Ciri-ciri dan Karakteristik Bullying

Seperti hasil penelitian para ahli, bullying yang banyak dilakukan di sekolah umumnya menurut Rigby dalam Astuti (2008 ) mempunyai tiga karakteristik yang terintegrasi sebagai berikut:

  1. Ada perilaku agresi yang menyenangkan pelaku untuk menyakiti korbannya

  2. Tindakan itu dilakukan secara tidak seimbang sehingga menimbulkan perasaan tertekan korban

  3. perilaku itu dilakukan secara berulang-ulang. Astuti (2008) mencirikan Sekolah yang mudah terdapat kasus bullying pada umumnya yaitu;

    • Adalah sekolah yang didalamnya terdapat perilaku diskriminatif baik di kalangan guru maupun siswa.

    • Kurangnya pengawasan dan bimbingan etika dari para guru dan petugas Sekolah.

    • Terdapat kesenjangan besar antara siswa yang kaya dan miskin.

    • Adanya pola kedisiplinan yang sangat kaku ataupun yang terlalu lemah.

    • Bimbingan yang tidak layak adan peraturan yang tidak konsisten

Selain itu, terdapat faktor-faktor yang menyebabkan seorang anak menjadi pelaku bullying salah satunya adalah keluarga. Pelaku bullying seringkali berasal dari keluarga yang bermasalah : orangtua yang kerap menghukum anaknya secara berlebihan atau situasi rumah yang penuh stres, agresi dan permusuhan. Anak akan mempelajari perilaku bullying ketika mengamati konflik-konflik yang terjadi pada orangtua mereka dan kemudian menirunya terhadap teman-temannya. Jika tidak ada konsekuensi yang tegas dari lingkungan terhadap perilaku coba-cobanya itu, ia akan belajar bahwa mereka yang memiliki kekuatan diperbolehkan untuk berperilaku agresif, dan berperilaku agresif dapat meningkatkan status dan kekuasaan seseorang.

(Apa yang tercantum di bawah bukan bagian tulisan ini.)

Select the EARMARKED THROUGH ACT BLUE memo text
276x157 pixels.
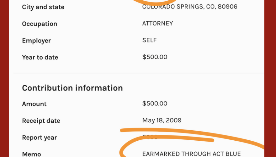191,154
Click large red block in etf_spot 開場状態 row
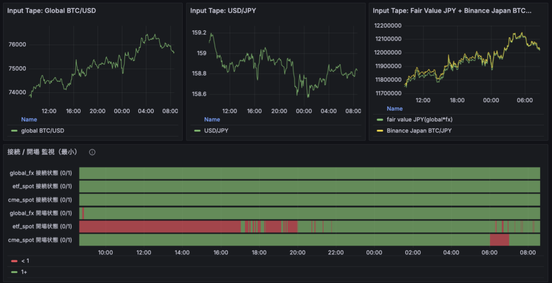552x283 pixels. (160, 226)
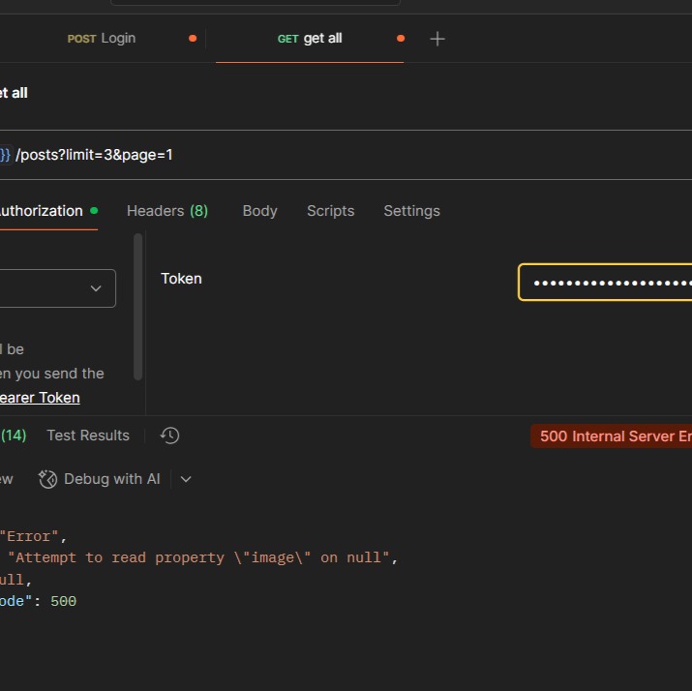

Selain keluarga, ada beberapa karakteristik lain yang terkait dengan perilaku bullying . Di bawah ini adalah karakteristik yang pada umumnya ditemui pada pelaku bullying , sehingga anak yang belum melakukan bullying , namun memiliki beberapa karakteristik berikut:

  1. Cenderung hiperaktif, disruptive , impulsif, dan overactive

  2. Memiliki temperamen yang sulit dan masalah pada atensi/konsentrasi

  3. Pada umumnya juga agresif terhadap guru, orangtua, saudara, dan orang lain

  4. Gampang terprovokasi oleh situasi yang mengundang agresi

  5. Memiliki sikap bahwa agresi adalah sesuatu yang positif

  6. Pada anak laki-laki, cenderung memiliki fisik yang lebih kuat daripada teman sebayanya

  7. Pada anak perempuan, cenderung memiliki fisik yang lebih lemah daripada teman sebayanya

  8. Berteman dengan anak-anak yang juga memiliki kecenderungan agresif

  9. Kurang memiliki empati terhadap korbannya dan tidak menunjukkan penyesalan atas perbuatannya.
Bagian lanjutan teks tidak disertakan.